• **Stored records**:
= = = = =

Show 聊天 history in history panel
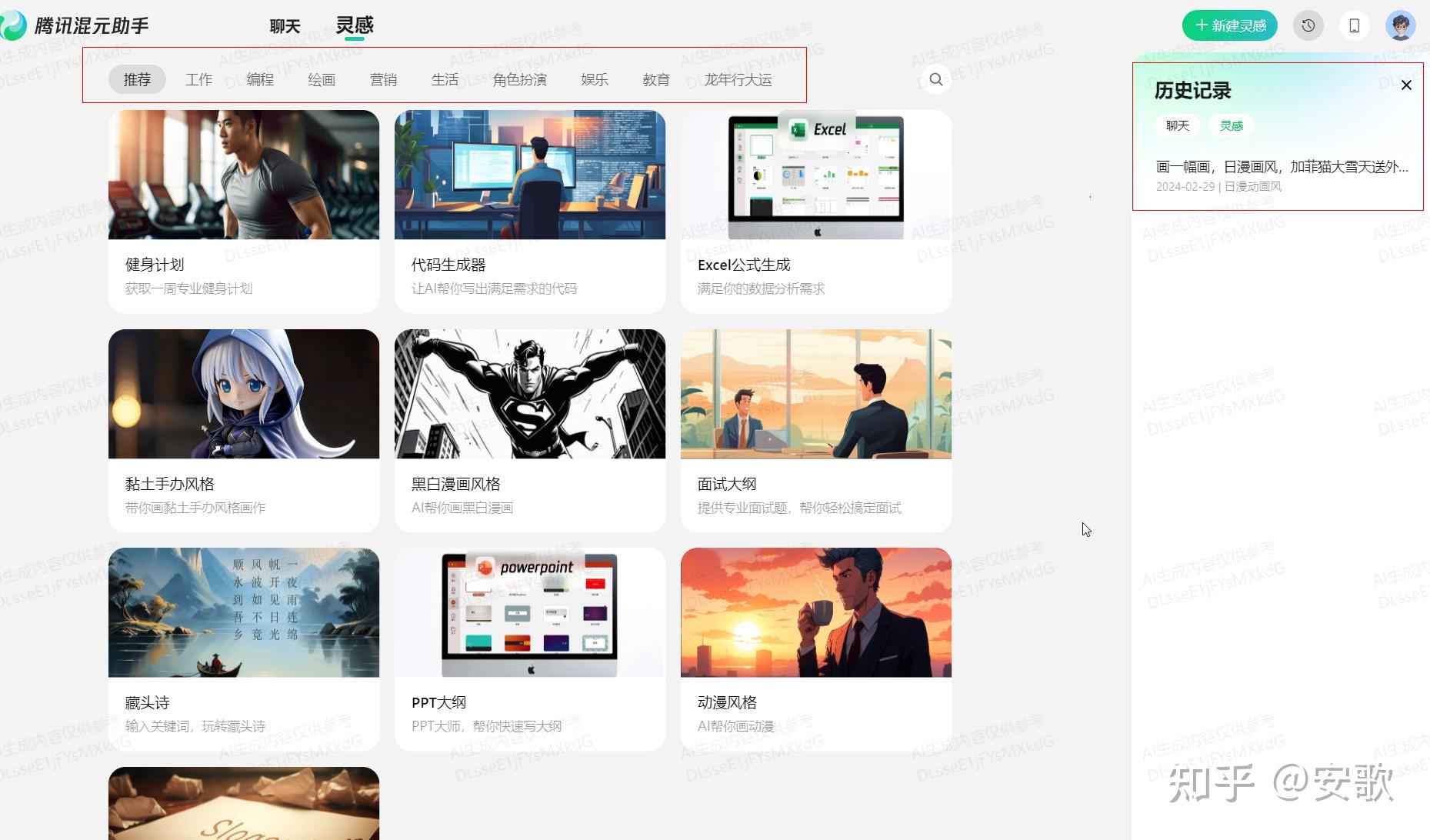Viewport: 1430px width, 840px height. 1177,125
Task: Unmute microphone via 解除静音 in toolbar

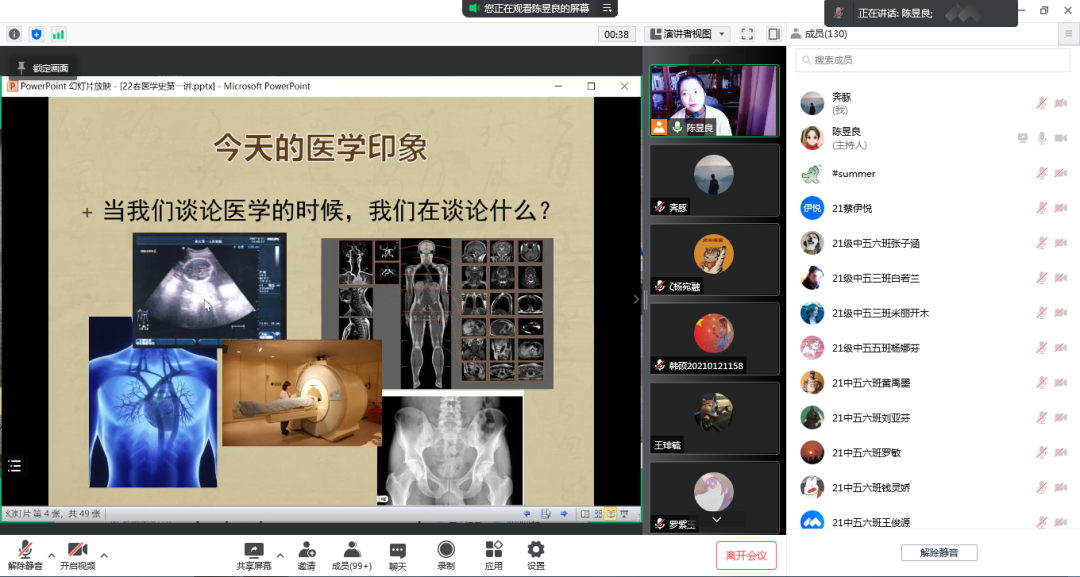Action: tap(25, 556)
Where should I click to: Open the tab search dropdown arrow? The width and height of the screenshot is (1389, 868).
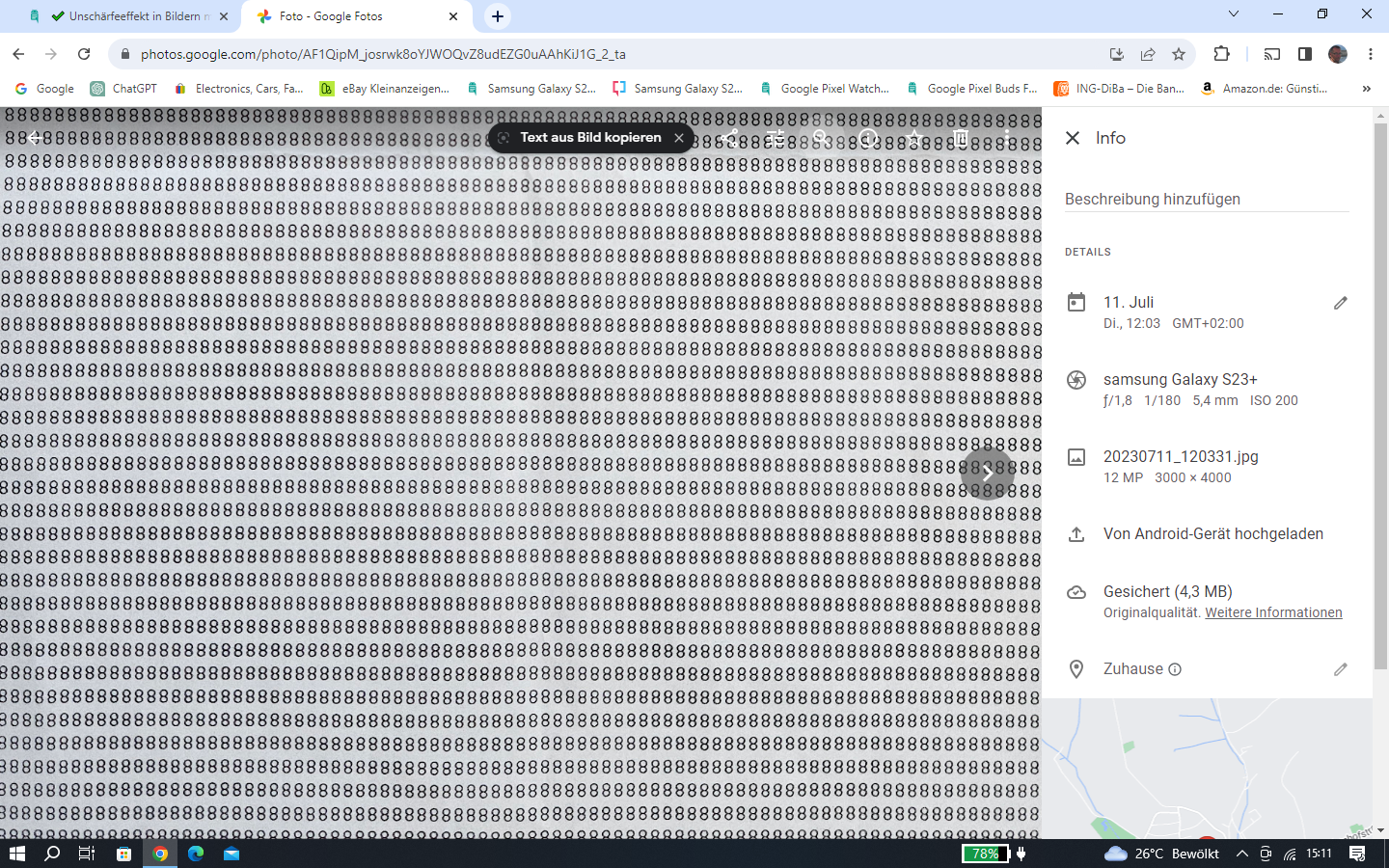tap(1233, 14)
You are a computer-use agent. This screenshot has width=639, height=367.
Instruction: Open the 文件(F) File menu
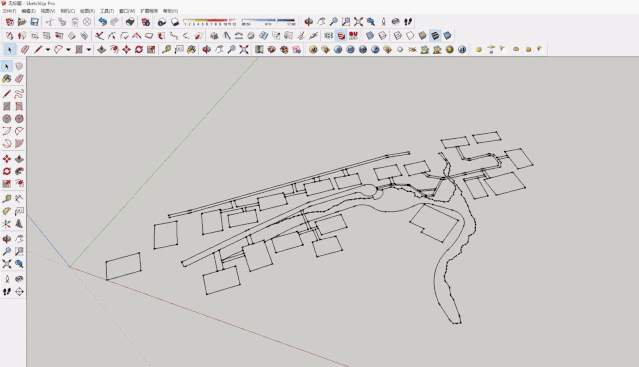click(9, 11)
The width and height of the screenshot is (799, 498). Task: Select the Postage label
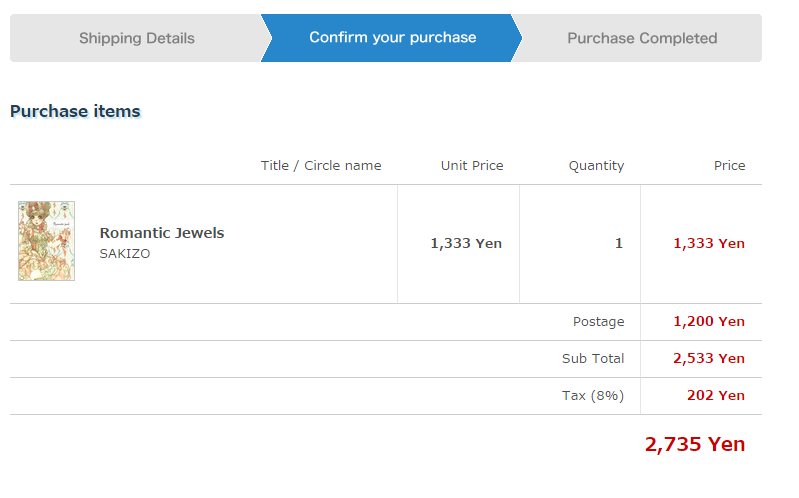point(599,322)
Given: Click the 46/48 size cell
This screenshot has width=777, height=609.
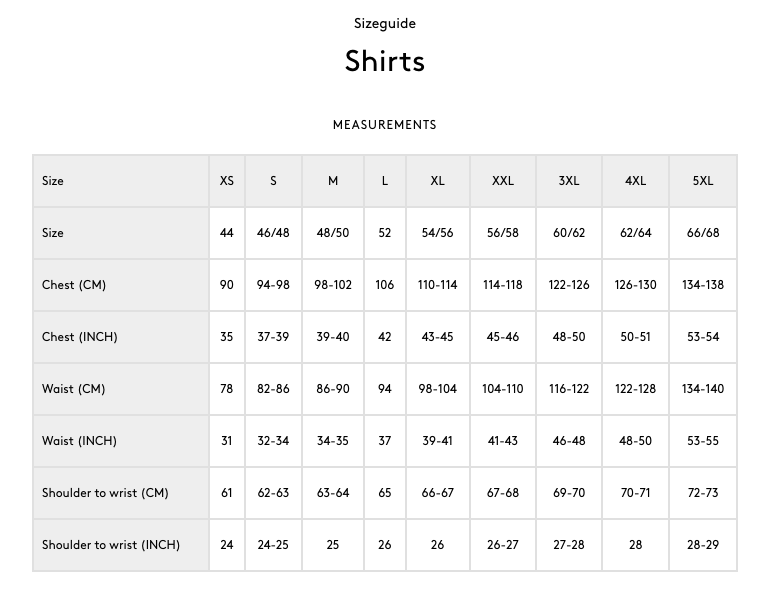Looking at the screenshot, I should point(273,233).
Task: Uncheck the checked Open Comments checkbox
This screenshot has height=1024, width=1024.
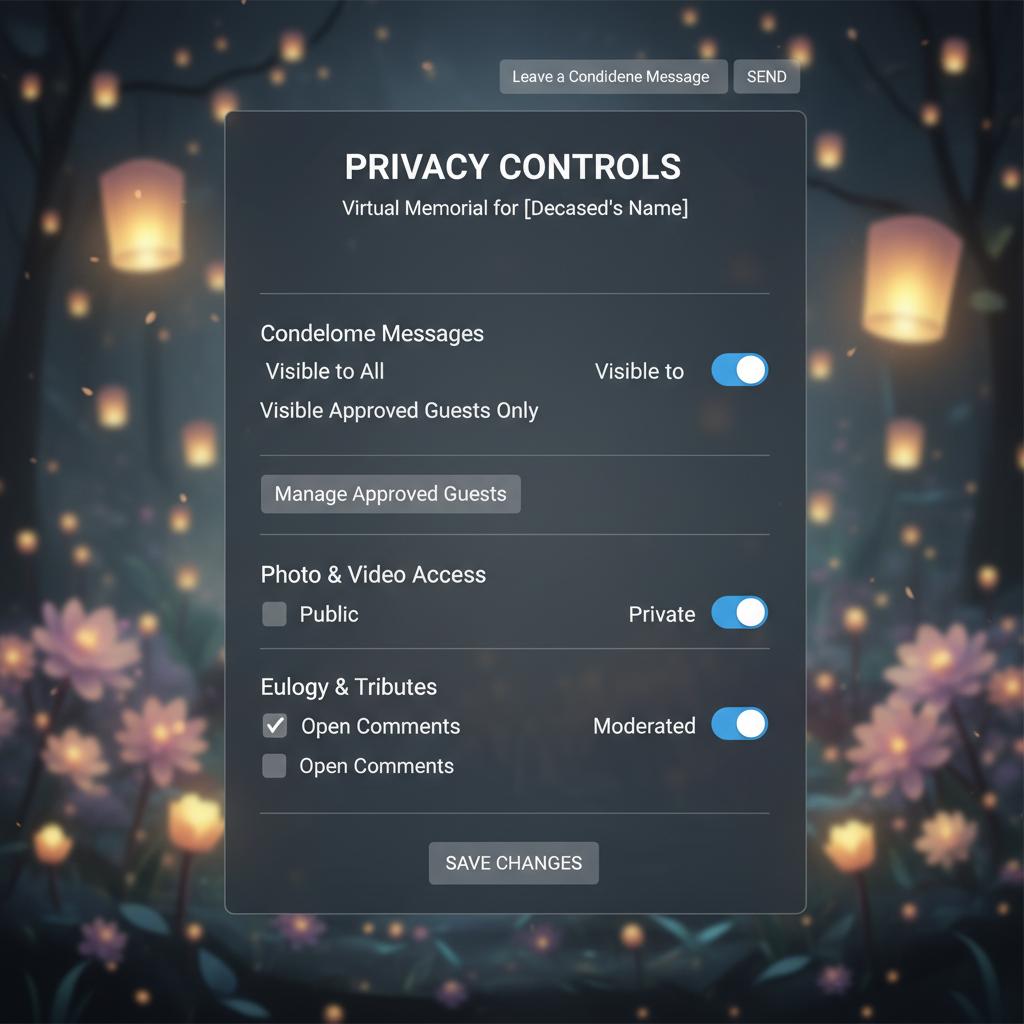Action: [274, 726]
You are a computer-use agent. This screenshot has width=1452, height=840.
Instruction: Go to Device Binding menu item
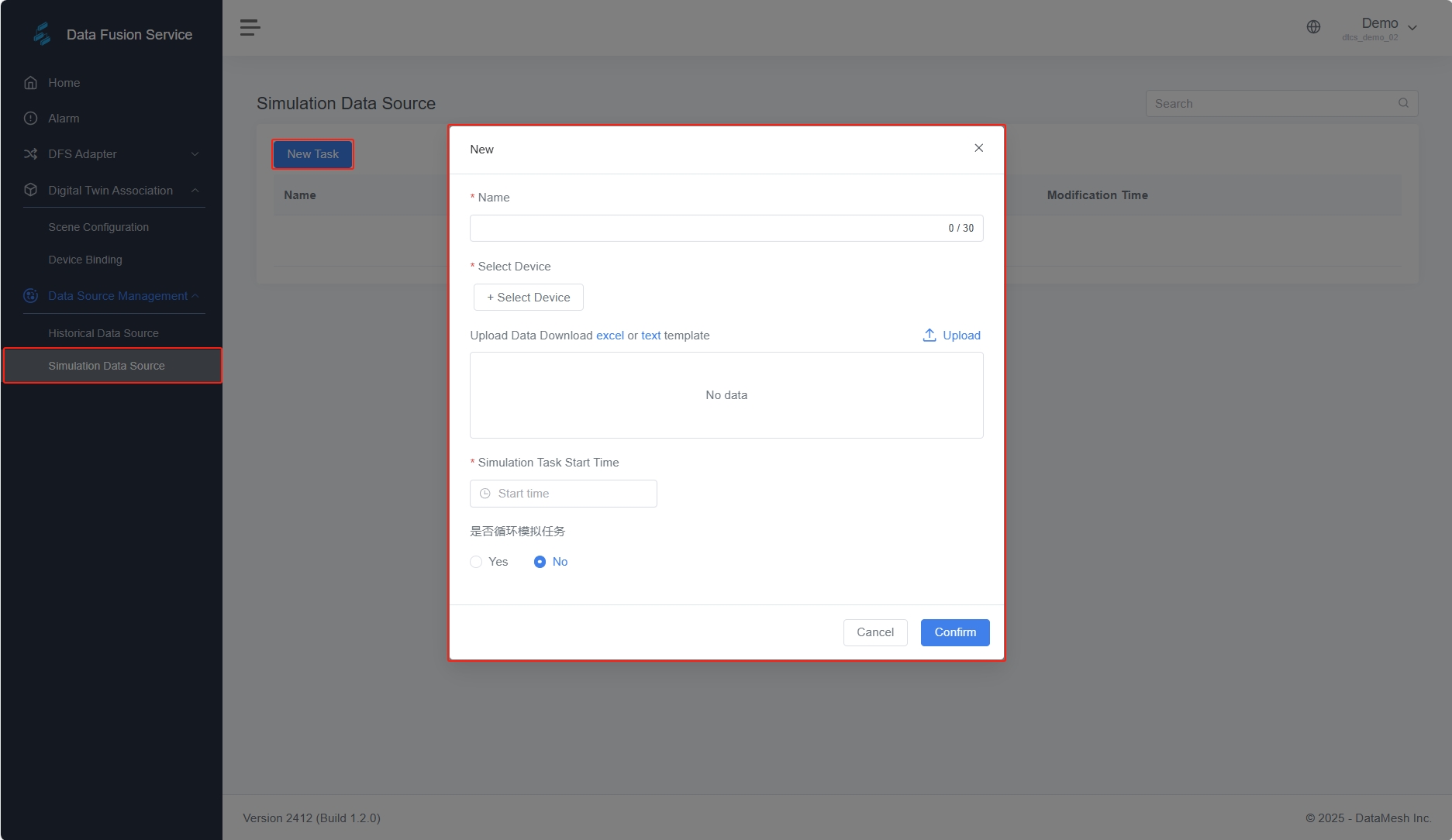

= = = = =

• **WORK REQUIRED**: Line count for "computer": count the lines in the records above that contain this word, and write only the number.

• **ANSWER TO THE PROBLEM**: 2